Nichts geschah. Offensichtlich gab es kein Fesselfeld, das mich hielt. Man hatte mich nicht in meiner Bewegungsfreiheit eingeschränkt.

Langsam schwang ich die Beine von der Liege, blieb eine Weile sitzen, horchte in mich hinein. Aber mit mir schien alles in Ordnung zu sein; mir war nicht schwindlig, wie es oftmals der Fall war, wenn man lange gelegen hatte und sich dann wieder bewegte. Ich ging das Risiko ein und stand auf.
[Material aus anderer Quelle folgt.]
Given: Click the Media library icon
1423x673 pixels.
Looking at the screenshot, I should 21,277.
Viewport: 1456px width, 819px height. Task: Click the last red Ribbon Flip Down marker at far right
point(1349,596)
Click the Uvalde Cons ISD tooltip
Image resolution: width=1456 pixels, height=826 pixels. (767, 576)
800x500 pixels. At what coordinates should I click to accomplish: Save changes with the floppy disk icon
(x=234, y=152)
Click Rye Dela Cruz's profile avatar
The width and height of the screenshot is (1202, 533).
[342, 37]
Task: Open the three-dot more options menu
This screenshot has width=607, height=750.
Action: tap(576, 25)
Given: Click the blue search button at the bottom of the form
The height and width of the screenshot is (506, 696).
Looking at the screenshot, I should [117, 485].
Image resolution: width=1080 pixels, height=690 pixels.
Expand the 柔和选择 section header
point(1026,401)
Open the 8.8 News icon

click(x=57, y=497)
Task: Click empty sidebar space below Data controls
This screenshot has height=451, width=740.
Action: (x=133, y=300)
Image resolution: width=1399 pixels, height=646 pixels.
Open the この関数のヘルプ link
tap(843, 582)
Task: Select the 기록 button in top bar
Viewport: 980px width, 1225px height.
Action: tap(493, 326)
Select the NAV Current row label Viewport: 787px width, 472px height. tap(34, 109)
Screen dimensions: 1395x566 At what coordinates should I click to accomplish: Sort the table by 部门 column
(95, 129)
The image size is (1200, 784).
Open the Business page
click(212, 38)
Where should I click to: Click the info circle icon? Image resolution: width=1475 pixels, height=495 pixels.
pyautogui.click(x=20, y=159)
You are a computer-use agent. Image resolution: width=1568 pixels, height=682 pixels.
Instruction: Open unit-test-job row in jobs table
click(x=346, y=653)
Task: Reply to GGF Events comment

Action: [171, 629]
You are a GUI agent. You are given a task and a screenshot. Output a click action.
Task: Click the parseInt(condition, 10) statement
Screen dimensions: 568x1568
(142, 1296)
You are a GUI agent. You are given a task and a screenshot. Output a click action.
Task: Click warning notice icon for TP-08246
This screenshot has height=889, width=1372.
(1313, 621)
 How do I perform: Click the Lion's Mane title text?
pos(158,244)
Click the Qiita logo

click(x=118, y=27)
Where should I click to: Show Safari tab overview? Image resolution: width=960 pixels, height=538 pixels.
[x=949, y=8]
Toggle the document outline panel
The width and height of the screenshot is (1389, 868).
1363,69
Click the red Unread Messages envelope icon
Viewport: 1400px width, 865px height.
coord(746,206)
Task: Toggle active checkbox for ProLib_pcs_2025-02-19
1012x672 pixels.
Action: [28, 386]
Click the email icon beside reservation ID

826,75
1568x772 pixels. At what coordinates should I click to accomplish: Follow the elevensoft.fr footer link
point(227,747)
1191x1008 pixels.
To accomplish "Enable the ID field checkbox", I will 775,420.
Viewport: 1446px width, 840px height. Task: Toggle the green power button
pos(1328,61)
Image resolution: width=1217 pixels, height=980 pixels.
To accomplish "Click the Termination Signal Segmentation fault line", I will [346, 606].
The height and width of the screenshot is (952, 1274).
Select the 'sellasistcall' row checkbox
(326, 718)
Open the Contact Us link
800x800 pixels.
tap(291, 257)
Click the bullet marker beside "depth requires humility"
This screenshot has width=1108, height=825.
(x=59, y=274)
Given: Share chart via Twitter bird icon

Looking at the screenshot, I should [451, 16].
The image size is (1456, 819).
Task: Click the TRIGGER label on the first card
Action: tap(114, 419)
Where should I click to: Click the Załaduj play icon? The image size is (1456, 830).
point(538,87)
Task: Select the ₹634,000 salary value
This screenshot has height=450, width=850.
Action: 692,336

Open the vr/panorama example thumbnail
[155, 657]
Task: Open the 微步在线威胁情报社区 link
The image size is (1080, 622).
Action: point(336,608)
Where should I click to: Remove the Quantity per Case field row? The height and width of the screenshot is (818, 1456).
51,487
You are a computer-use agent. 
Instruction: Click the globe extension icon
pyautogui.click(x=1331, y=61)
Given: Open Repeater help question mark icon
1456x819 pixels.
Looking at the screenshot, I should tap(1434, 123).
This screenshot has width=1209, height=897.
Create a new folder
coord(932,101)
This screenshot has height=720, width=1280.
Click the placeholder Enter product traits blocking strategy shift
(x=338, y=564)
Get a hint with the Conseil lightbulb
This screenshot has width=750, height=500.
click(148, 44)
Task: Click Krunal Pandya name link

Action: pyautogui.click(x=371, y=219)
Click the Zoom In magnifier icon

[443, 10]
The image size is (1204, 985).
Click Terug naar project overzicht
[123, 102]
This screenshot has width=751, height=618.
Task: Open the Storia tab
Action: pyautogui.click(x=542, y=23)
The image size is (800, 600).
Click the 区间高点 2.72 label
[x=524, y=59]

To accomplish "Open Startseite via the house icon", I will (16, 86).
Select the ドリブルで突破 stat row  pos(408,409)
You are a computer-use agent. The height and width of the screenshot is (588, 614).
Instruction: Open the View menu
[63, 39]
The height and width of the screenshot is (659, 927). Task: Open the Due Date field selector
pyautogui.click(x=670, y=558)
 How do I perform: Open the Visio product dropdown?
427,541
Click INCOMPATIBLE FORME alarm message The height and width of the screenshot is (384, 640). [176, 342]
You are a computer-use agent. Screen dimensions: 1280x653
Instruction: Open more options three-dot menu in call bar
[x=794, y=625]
Meine ersten, noch zögernden Schritte waren völlig sicher. Anscheinend hatte ich nicht monatelang in einem Regenerationstank gelegen, sondern nur ganz kurz auf dieser Pritsche.

Als ich mich noch einmal zu ihr umdrehte, um sie genauer zu betrachten, war sie verschwunden.

 

Ich kniff die Augen zusammen, aber am Ergebnis änderte sich nichts. Mein Ruhelager schien sich in Luft aufgelöst zu haben. Ich trat einen Schritt vor, und noch einen, streckte die Hand aus, ertastete aber keinerlei Widerstand. Unten schimmerte im schwachen Licht der kahle Stahl des Bodens, dahinter der Kunststoff einer Konsole.

Wie war das möglich? Wie konnte sich ein Gegenstand einfach in nichts auflösen?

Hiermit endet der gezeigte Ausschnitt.